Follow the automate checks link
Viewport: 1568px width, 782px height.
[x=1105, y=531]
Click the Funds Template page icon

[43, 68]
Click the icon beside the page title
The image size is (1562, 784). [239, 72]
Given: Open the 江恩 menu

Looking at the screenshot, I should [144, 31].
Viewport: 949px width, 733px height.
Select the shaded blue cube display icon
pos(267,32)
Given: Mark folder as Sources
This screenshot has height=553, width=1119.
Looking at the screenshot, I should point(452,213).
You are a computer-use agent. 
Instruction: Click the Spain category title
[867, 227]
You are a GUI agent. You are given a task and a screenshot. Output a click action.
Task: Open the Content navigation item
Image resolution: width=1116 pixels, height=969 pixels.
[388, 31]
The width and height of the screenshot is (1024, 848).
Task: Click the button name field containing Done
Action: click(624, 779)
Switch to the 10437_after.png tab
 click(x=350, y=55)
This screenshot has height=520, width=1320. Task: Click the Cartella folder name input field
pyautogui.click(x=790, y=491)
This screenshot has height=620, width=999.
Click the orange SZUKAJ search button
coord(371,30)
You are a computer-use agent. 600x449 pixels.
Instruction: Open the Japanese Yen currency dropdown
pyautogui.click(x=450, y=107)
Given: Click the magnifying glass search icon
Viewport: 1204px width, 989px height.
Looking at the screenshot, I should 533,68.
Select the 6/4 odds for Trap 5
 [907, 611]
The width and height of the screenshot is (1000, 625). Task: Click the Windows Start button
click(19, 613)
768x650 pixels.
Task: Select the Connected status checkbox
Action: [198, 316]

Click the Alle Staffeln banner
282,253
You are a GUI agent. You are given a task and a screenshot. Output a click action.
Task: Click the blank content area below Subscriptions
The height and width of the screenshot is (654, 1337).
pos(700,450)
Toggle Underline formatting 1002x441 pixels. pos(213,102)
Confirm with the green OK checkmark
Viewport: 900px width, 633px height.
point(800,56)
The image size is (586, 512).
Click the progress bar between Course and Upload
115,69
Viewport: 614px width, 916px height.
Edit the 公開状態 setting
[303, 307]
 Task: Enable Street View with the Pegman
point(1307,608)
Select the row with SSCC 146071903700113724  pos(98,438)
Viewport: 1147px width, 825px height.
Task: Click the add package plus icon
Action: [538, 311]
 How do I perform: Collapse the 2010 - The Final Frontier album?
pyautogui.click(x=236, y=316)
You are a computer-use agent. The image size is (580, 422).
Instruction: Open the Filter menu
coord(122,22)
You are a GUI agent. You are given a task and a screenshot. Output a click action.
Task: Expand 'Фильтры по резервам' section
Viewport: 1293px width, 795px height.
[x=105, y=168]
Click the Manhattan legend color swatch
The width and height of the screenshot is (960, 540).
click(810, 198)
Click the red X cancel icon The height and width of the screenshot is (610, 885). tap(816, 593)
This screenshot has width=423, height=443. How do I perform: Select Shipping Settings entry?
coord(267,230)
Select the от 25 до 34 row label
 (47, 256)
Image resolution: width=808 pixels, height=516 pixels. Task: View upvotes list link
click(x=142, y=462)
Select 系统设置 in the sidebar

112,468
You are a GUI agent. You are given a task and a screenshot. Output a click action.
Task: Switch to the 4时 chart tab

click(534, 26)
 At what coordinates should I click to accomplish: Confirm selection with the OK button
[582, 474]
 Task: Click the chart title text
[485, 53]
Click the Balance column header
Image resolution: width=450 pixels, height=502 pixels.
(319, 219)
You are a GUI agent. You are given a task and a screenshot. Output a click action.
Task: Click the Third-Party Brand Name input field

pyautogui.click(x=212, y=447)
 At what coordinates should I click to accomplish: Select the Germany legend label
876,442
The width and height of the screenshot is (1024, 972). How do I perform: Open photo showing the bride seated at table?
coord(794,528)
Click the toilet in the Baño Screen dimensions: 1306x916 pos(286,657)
################
= The task =
Could you give the data above again, exact in every line?

= Response box =
Follow the automate checks link
Viewport: 1568px width, 782px height.
[x=1105, y=531]
Click the Funds Template page icon

[43, 68]
Click the icon beside the page title
The image size is (1562, 784). [239, 72]
Given: Open the 江恩 menu

Looking at the screenshot, I should [144, 31].
Viewport: 949px width, 733px height.
Select the shaded blue cube display icon
pos(267,32)
Given: Mark folder as Sources
This screenshot has height=553, width=1119.
Looking at the screenshot, I should point(452,213).
You are a computer-use agent. 
Instruction: Click the Spain category title
[867, 227]
You are a GUI agent. You are given a task and a screenshot. Output a click action.
Task: Open the Content navigation item
Image resolution: width=1116 pixels, height=969 pixels.
[388, 31]
The width and height of the screenshot is (1024, 848).
Task: Click the button name field containing Done
Action: click(624, 779)
Switch to the 10437_after.png tab
 click(x=350, y=55)
This screenshot has height=520, width=1320. Task: Click the Cartella folder name input field
pyautogui.click(x=790, y=491)
This screenshot has height=620, width=999.
Click the orange SZUKAJ search button
coord(371,30)
You are a computer-use agent. 600x449 pixels.
Instruction: Open the Japanese Yen currency dropdown
pyautogui.click(x=450, y=107)
Given: Click the magnifying glass search icon
Viewport: 1204px width, 989px height.
Looking at the screenshot, I should 533,68.
Select the 6/4 odds for Trap 5
 [907, 611]
The width and height of the screenshot is (1000, 625). Task: Click the Windows Start button
click(19, 613)
768x650 pixels.
Task: Select the Connected status checkbox
Action: [198, 316]

Click the Alle Staffeln banner
282,253
You are a GUI agent. You are given a task and a screenshot. Output a click action.
Task: Click the blank content area below Subscriptions
The height and width of the screenshot is (654, 1337).
pos(700,450)
Toggle Underline formatting 1002x441 pixels. pos(213,102)
Confirm with the green OK checkmark
Viewport: 900px width, 633px height.
point(800,56)
The image size is (586, 512).
Click the progress bar between Course and Upload
115,69
Viewport: 614px width, 916px height.
Edit the 公開状態 setting
[303, 307]
 Task: Enable Street View with the Pegman
point(1307,608)
Select the row with SSCC 146071903700113724  pos(98,438)
Viewport: 1147px width, 825px height.
Task: Click the add package plus icon
Action: [538, 311]
 How do I perform: Collapse the 2010 - The Final Frontier album?
pyautogui.click(x=236, y=316)
You are a computer-use agent. The image size is (580, 422).
Instruction: Open the Filter menu
coord(122,22)
You are a GUI agent. You are given a task and a screenshot. Output a click action.
Task: Expand 'Фильтры по резервам' section
Viewport: 1293px width, 795px height.
[x=105, y=168]
Click the Manhattan legend color swatch
The width and height of the screenshot is (960, 540).
click(810, 198)
Click the red X cancel icon The height and width of the screenshot is (610, 885). tap(816, 593)
This screenshot has width=423, height=443. How do I perform: Select Shipping Settings entry?
coord(267,230)
Select the от 25 до 34 row label
 (47, 256)
Image resolution: width=808 pixels, height=516 pixels. Task: View upvotes list link
click(x=142, y=462)
Select 系统设置 in the sidebar

112,468
You are a GUI agent. You are given a task and a screenshot. Output a click action.
Task: Switch to the 4时 chart tab

click(534, 26)
 At what coordinates should I click to accomplish: Confirm selection with the OK button
[582, 474]
 Task: Click the chart title text
[485, 53]
Click the Balance column header
Image resolution: width=450 pixels, height=502 pixels.
(319, 219)
You are a GUI agent. You are given a task and a screenshot. Output a click action.
Task: Click the Third-Party Brand Name input field

pyautogui.click(x=212, y=447)
 At what coordinates should I click to accomplish: Select the Germany legend label
876,442
The width and height of the screenshot is (1024, 972). How do I perform: Open photo showing the bride seated at table?
coord(794,528)
Click the toilet in the Baño Screen dimensions: 1306x916 pos(286,657)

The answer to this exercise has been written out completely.